Daunte Culpepper strolled around the Ritz-Carlton Orlando Grande Lakes, happy to be recognized and hoping to plant an idea.

Culpepper doesn't have an agent. The three-time Pro Bowler represents himself, and what better way to market himself to prospective employers by attending the NFL owners meetings, a convention of executives and head coaches from all 32 teams?

"I'm here," Culpepper said, "to maybe have some conversations with whoever it may be, GMs or player personnel guys or head coaches, just to reiterate that I'm available and see if there were any situations where I can be brought in to contribute to an organization."

I asked Culpepper what clubs he wanted to make it a point to speak with. After a broad smile, the Buffalo Bills were the first to tumble from his lips. In fact, they were the only club he mentioned.

"I would love to talk to Buffalo," Culpepper said. "I don't know if they'd have an open mind, but I'd love to talk to them. I would love to have a chance to compete there.

"Give me the opportunity. I can be the guy."

Culpepper is well aware the Bills have an unsettled quarterback situation. They have three who started at least one game last year. Trent Edwards was former coach Dick Jauron's choice to start the season. Ryan Fitzpatrick was interim coach Perry Fewell's preference. Brian Brohm started a game because of injuries.

None, however, seem to appeal to new general manager Buddy Nix or head coach Chan Gailey.

"They haven't made any moves at quarterback," Culpepper said.

Earlier on Monday, in the same hallway I interviewed Culpepper, I asked Nix if the Bills' opening-day quarterback was on their roster.

"I have no idea," Nix replied. "I really don't know. I know that's what we got now, and it's open. Chan's made that clear. We're going to see who comes out.
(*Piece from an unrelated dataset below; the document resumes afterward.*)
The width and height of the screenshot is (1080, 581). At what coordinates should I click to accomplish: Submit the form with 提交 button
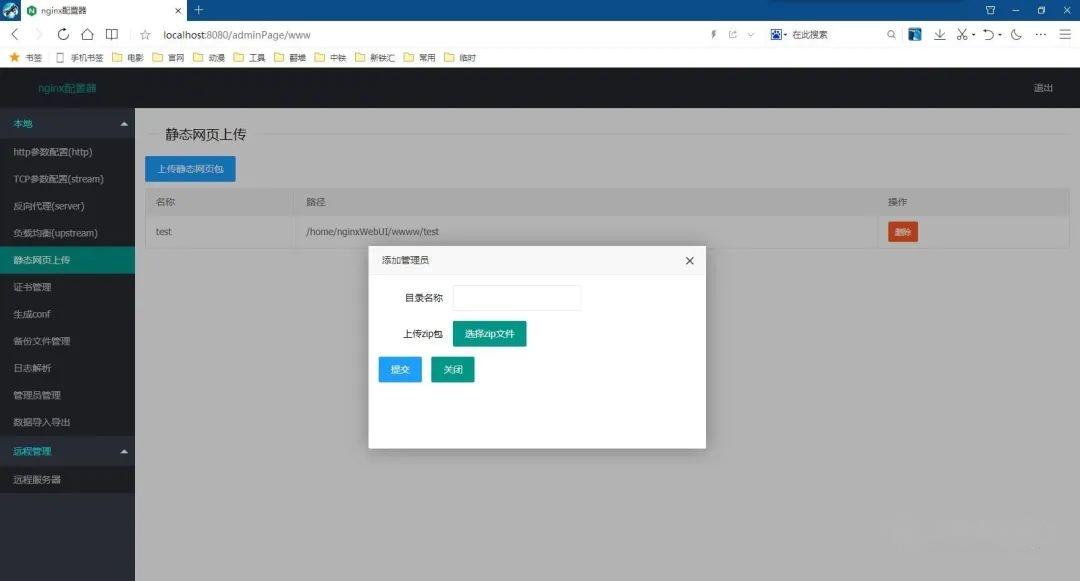[399, 369]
The fact that those are the three guys we got, we like all three of them, all of them got redeeming qualities, but if something else comes available, we might add a fourth to the mix. I don't know."

Culpepper's available. That's the whole point of his trip to Orlando from his home in Fort Lauderdale, Fla. He never has attended the owners meetings before to shop his services.

"It's definitely humbling, but it's exciting to see everybody here," Culpepper said. "Hopefully, I can get some positive feedback and something would come from it.

"It's a process. I represent myself, so I figure I've got to do the things my agent would be doing. I put in the calls, but to be able to come to a place where everybody is here, just to talk, I think it would be very positive."

In the five seasons since Culpepper threw for 4,717 yards and 39 touchdowns for the Minnesota Vikings, he has been a vagabond, playing with four teams in that span. The Vikings traded him to the Miami Dolphins. He then bounced to the Oakland Raiders and Detroit Lions.

He turned 33 in January and claimed he's fully recovered from the knee and foot injuries that have slowed him in seasons past. He said he's ready to work out for any team that wants to take a look-see.

As far as AFC East teams, the only one other than the Bills that might have room would be the New England Patriots. Undrafted sophomore Brian Hoyer is the lone reserve behind Tom Brady on the their QB depth chart. The Dolphins and New York Jets have four quarterbacks apiece and youngsters in the starting role.

"I would love to come in and compete for a starting job," Culpepper said. "I feel great physically. I'm 100 percent right now. I'm working on that every day. But whatever the role might be ... If a team needs a veteran backup to come in, either way. I feel I can contribute."